PAGE
################

COMMENT 1.3: In addition, I note that the authors analyse the simulated data (number of trials to reverse) assuming a Gaussian likelihood (line 178), where these are count data (probably more suited to Poisson/Negative-Binomial). As mentioned again and again in earlier reviews, this may or may not influence the interpretation in the end, but you can’t be sure without checking the data meet the likelihood’s assumptions.

Reply 1.3: Thank you for highlighting that the number of trials to reach the criterion during the reversal needed a different likelihood. The models in which we attempt to explain variation in the number of trials are now constructed assuming a Poisson distribution, with a log-likelihood link, which we explain in the Methods:

“We assumed that the number of trials followed a Poisson distribution, because the number of trials to reach criterion is a count that is bounded at smaller numbers (individuals will need at least 20 trials to reach the criterion), with a log-linear link, because we expect there are diminishing influences of further increases in $\phi$ or $\lambda$.”

This did not, overall, change any of the previous associations, but makes the inferences more precise.

################

DATASET
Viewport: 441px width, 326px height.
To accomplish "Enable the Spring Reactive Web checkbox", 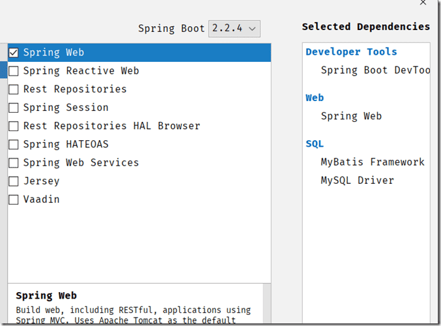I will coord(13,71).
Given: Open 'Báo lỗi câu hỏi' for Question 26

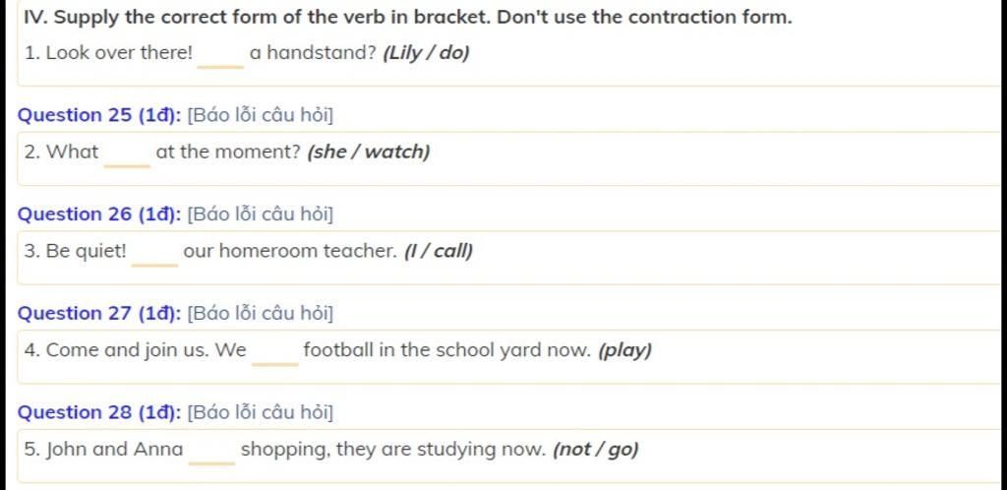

################

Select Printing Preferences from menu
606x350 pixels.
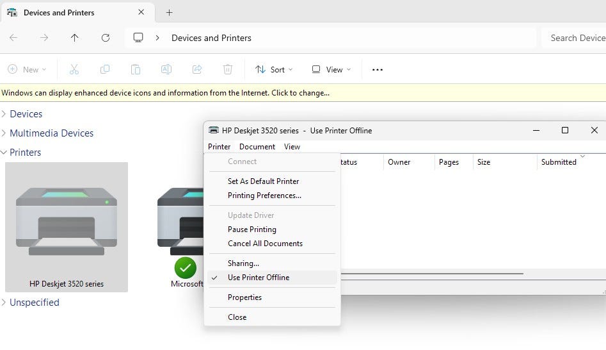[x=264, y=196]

################

TASK INSTRUCTIONS
a) Summarize the review exchange about modeling trial counts in two sentences.
b) According to the review exchange about modeling trial counts, how many trials at minimum will individuals need to reach the criterion?
c) Go on with the review exchange about modeling trial counts from where it stops.

RESULTS BY TASK
a) A reviewer noted that the authors analyzed the number of trials to reverse, which are count data, with a Gaussian likelihood, and urged them to check whether the data meet that likelihood's assumptions. In reply, the authors now model these counts with a Poisson distribution, which did not change any of the previous associations but made the inferences more precise.

b) At least 20 trials.

c)
COMMENT 1.4: Most if not all the analyses are done in a Bayesian framework using Stan. Yet the authors do not give key details that should be provided with any such analyses, such as: the priors and why they were chosen; how did they check convergence and how; did they run posterior predictive checks… All of these have the potential to affect the validity of the inference (Gelman et al., 2020; McElreath, 2020); thus information on how they were done is needed. In particular, cursory reading of the code signals that priors were altered from the original choices: then, some explanation is needed either a minima to explain the final prior choice, a maxima to explain the initial priors, why they were bad, and why the final choice is better (I am in principle OK with the a minima option)

Reply 1.4: We realized that we had not provided sufficient information on all of the model formulation and their estimation. For all statistical models, we added the specific formulas linking the outcome to the predictor variables, the priors, and the rationale for choosing particular priors. In all instances priors were informed by previous data from a different population or by the predictions. Here is the example for the model investigating the number of trials in relation to phi and lambda in the Methods:

“Number of trials to reverse ~ Poisson(mu)

log mu = a + b*phi + c*lambda

a ~ Normal(4.5,1)

b ~ Normal(0,1)

c ~ Normal(0,1)


The prior for the intercept a was based on the average number of trials birds in Santa Barbara were observed to need to reach the criterion during the reversal (mean of 4.5 is equal to logarithm of 90, standard deviation set to 1 to constrain the estimate to the range observed across individuals). The priors for the relationships with $\phi$ and $\lambda$ were centered on zero, indicating that a-priori we do not bias it toward either a positive or a negative relationship.”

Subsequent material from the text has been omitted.